Schematic diagram of high-resolution spatial proteome detection and
analysis process at the level of whole tissue slices
Supported by the National Natural Science Foundation of China (Grant No.:
32025009, 32130020, 32400533, 32300538), Zhao Fangqing and Ji Peifeng from the
Institute of Zoology of the Chinese Academy of Sciences have made progress in
the field of artificial intelligence driven space proteomics technology. The
research results are entitled "High resolution spatially resolved proteins of
complex tissues based on microfluidics and transfer learning" and published
online in Cell on January 23, 2025) Magazine, paper link:
https://www.cell.com/cell/fulltext/S0092-8674 (24)01436-3#sec-5。

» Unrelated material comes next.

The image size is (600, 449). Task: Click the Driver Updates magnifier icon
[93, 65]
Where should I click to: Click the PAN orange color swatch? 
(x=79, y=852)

Space omics technology has become an important tool for analyzing tissue
heterogeneity and complex cellular interaction mechanisms. Especially, spatial
transcriptomics technology has shown great potential in embryonic development,
neuroscience, and disease mechanism research. However, existing spatial
proteomics techniques are limited in their application in complex tissue
research due to factors such as mass spectrometry detection flux and high cost,
making it difficult to meet the requirements of high-resolution and large-area
tissue analysis.
The research team proposed PLATO, an artificial intelligence driven spatial
proteomics measurement and analysis technology framework, which integrates deep
learning algorithms with microfluidic technology to achieve high-resolution
spatial proteome detection at the tissue slice level. Firstly, this study
combined microfluidic technology to develop a high-throughput, low-cost parallel
in-situ sampling platform that can achieve flexible and accurate sampling in the
resolution range of 25 to 100 micrometers. Secondly, this study uses artificial
intelligence algorithms to restore the spatial position information of proteins,
breaking through the limitations of traditional mass spectrometry technology in
obtaining spatial information and significantly improving the coverage and
resolution of spatial proteomics. The research team used this technology to
analyze the spatial distribution of proteins with high resolution in mouse brain
tissue, intestinal villi, breast cancer and other complex tissues, further
verifying the huge potential of this method in different application scenarios
and research directions.
This study deeply integrates artificial intelligence algorithms,
microfluidics, and mass spectrometry technologies, achieving important
breakthroughs and technological iteration innovations in spatial omics
technology. It provides strong support for revealing protein dynamic
distribution and exploring the molecular mechanisms of complex biological
processes, and is expected to play an important role in disease diagnosis,
precision medicine, and agricultural biotechnology.